[PATCH 3/3] drm/amdgpu: busywait KIQ register accessing v2
Christian König
christian.koenig at amd.com
Tue Oct 17 08:20:14 UTC 2017
Am 17.10.2017 um 08:37 schrieb Pixel Ding:
> From: pding <Pixel.Ding at amd.com>
>
> Register accessing is performed when IRQ is disabled. Never sleep in
> this function.
>
> Known issue: dead sleep in many use cases of index/data registers.
>
> v2: wrap polling fence functions. don't trigger IRQ for polling in
> case of wrongly fence signal.
>
> Signed-off-by: pding <Pixel.Ding at amd.com>
> ---
> drivers/gpu/drm/amd/amdgpu/amdgpu.h | 2 +-
> drivers/gpu/drm/amd/amdgpu/amdgpu_amdkfd_gfx_v8.c | 4 +-
> drivers/gpu/drm/amd/amdgpu/amdgpu_amdkfd_gfx_v9.c | 4 +-
> drivers/gpu/drm/amd/amdgpu/amdgpu_device.c | 8 +---
> drivers/gpu/drm/amd/amdgpu/amdgpu_fence.c | 53 +++++++++++++++++++++++
> drivers/gpu/drm/amd/amdgpu/amdgpu_gfx.c | 2 +-
> drivers/gpu/drm/amd/amdgpu/amdgpu_ring.h | 4 ++
> drivers/gpu/drm/amd/amdgpu/amdgpu_virt.c | 30 ++++++-------
> 8 files changed, 78 insertions(+), 29 deletions(-)
>
> diff --git a/drivers/gpu/drm/amd/amdgpu/amdgpu.h b/drivers/gpu/drm/amd/amdgpu/amdgpu.h
> index ca212ef..cc06e62 100644
> --- a/drivers/gpu/drm/amd/amdgpu/amdgpu.h
> +++ b/drivers/gpu/drm/amd/amdgpu/amdgpu.h
> @@ -885,7 +885,7 @@ struct amdgpu_mec {
> struct amdgpu_kiq {
> u64 eop_gpu_addr;
> struct amdgpu_bo *eop_obj;
> - struct mutex ring_mutex;
> + spinlock_t ring_lock;
> struct amdgpu_ring ring;
> struct amdgpu_irq_src irq;
> };
> diff --git a/drivers/gpu/drm/amd/amdgpu/amdgpu_amdkfd_gfx_v8.c b/drivers/gpu/drm/amd/amdgpu/amdgpu_amdkfd_gfx_v8.c
> index 9d9965d..6d83573 100644
> --- a/drivers/gpu/drm/amd/amdgpu/amdgpu_amdkfd_gfx_v8.c
> +++ b/drivers/gpu/drm/amd/amdgpu/amdgpu_amdkfd_gfx_v8.c
> @@ -788,7 +788,7 @@ static int invalidate_tlbs_with_kiq(struct amdgpu_device *adev, uint16_t pasid)
> struct dma_fence *f;
> struct amdgpu_ring *ring = &adev->gfx.kiq.ring;
>
> - mutex_lock(&adev->gfx.kiq.ring_mutex);
> + spin_lock(&adev->gfx.kiq.ring_lock);
> amdgpu_ring_alloc(ring, 12); /* fence + invalidate_tlbs package*/
> amdgpu_ring_write(ring, PACKET3(PACKET3_INVALIDATE_TLBS, 0));
> amdgpu_ring_write(ring,
> @@ -796,7 +796,7 @@ static int invalidate_tlbs_with_kiq(struct amdgpu_device *adev, uint16_t pasid)

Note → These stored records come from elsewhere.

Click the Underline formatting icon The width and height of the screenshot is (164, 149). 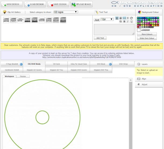(x=131, y=21)
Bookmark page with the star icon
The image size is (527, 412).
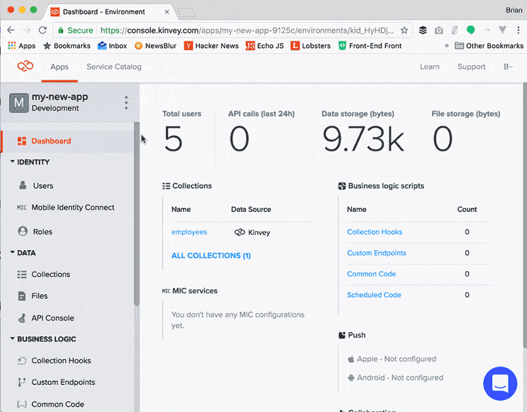(404, 30)
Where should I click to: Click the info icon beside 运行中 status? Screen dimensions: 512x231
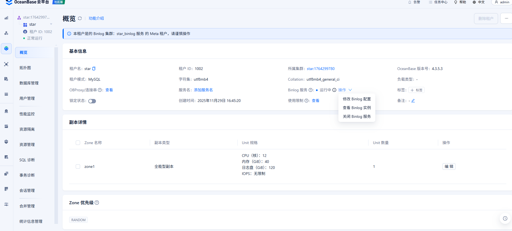(334, 90)
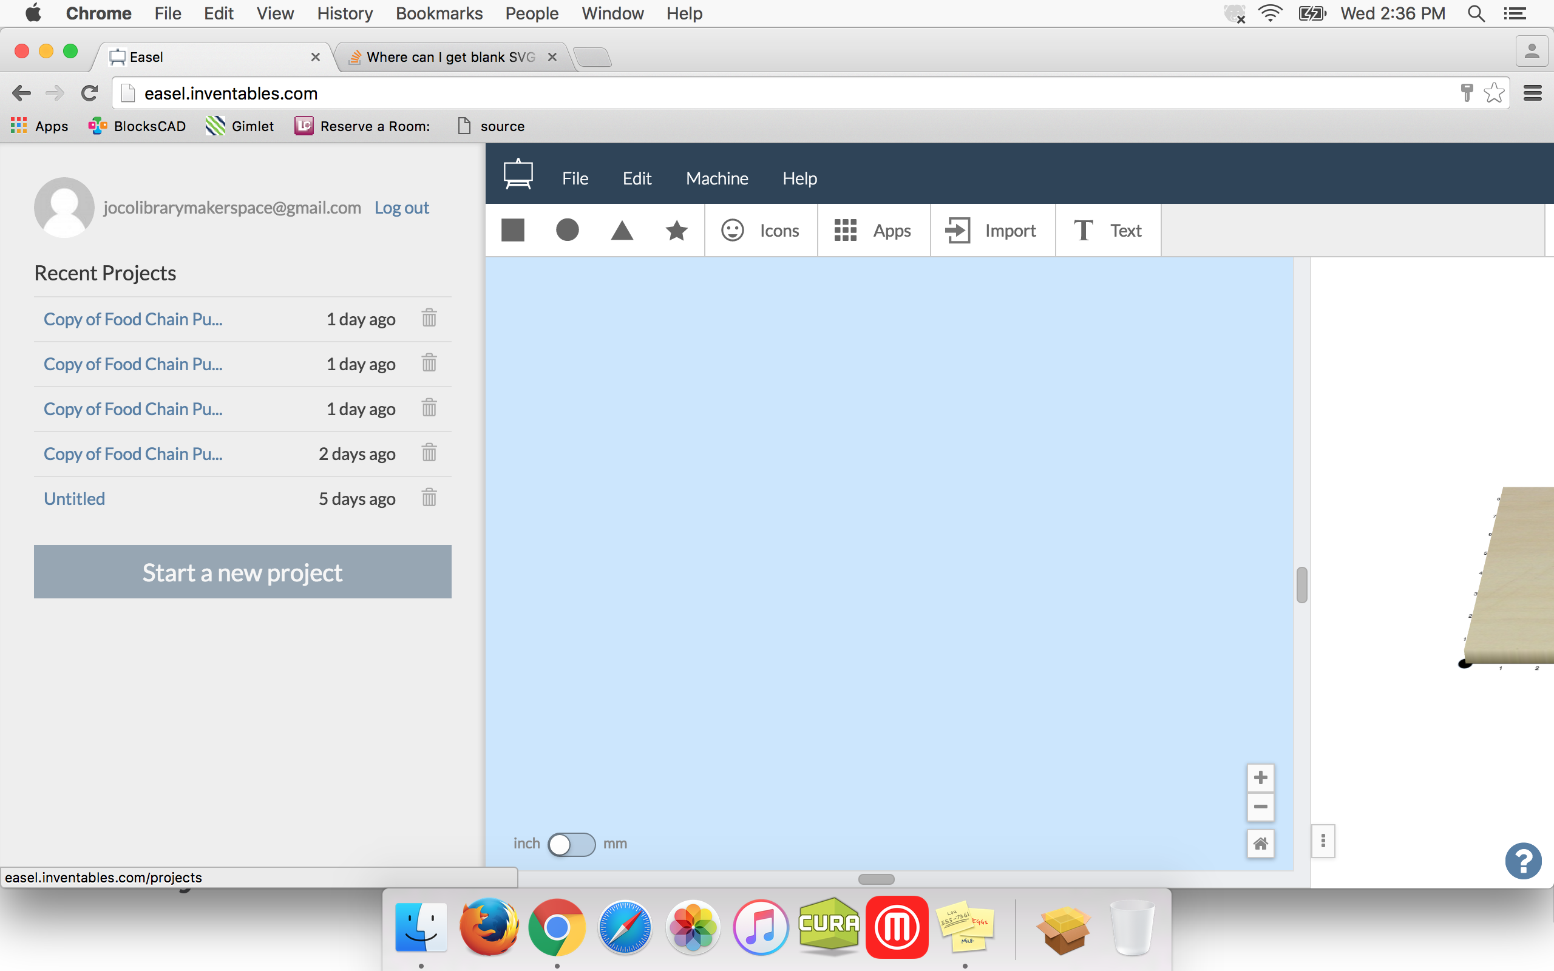Click the Help tab in toolbar
Viewport: 1554px width, 971px height.
[x=800, y=178]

> PACKET3_INVALIDATE_TLBS_PASID(pasid));
> amdgpu_fence_emit(ring, &f);
> amdgpu_ring_commit(ring);
> - mutex_unlock(&adev->gfx.kiq.ring_mutex);
> + spin_unlock(&adev->gfx.kiq.ring_lock);
>
> r = dma_fence_wait(f, false);
> if (r)
> diff --git a/drivers/gpu/drm/amd/amdgpu/amdgpu_amdkfd_gfx_v9.c b/drivers/gpu/drm/amd/amdgpu/amdgpu_amdkfd_gfx_v9.c
> index edbae19..c92217f 100644
> --- a/drivers/gpu/drm/amd/amdgpu/amdgpu_amdkfd_gfx_v9.c
> +++ b/drivers/gpu/drm/amd/amdgpu/amdgpu_amdkfd_gfx_v9.c
> @@ -973,7 +973,7 @@ static int invalidate_tlbs_with_kiq(struct amdgpu_device *adev, uint16_t pasid)
> struct dma_fence *f;
> struct amdgpu_ring *ring = &adev->gfx.kiq.ring;
>
> - mutex_lock(&adev->gfx.kiq.ring_mutex);
> + spin_lock(&adev->gfx.kiq.ring_lock);
> amdgpu_ring_alloc(ring, 12); /* fence + invalidate_tlbs package*/
> amdgpu_ring_write(ring, PACKET3(PACKET3_INVALIDATE_TLBS, 0));
> amdgpu_ring_write(ring,
> @@ -983,7 +983,7 @@ static int invalidate_tlbs_with_kiq(struct amdgpu_device *adev, uint16_t pasid)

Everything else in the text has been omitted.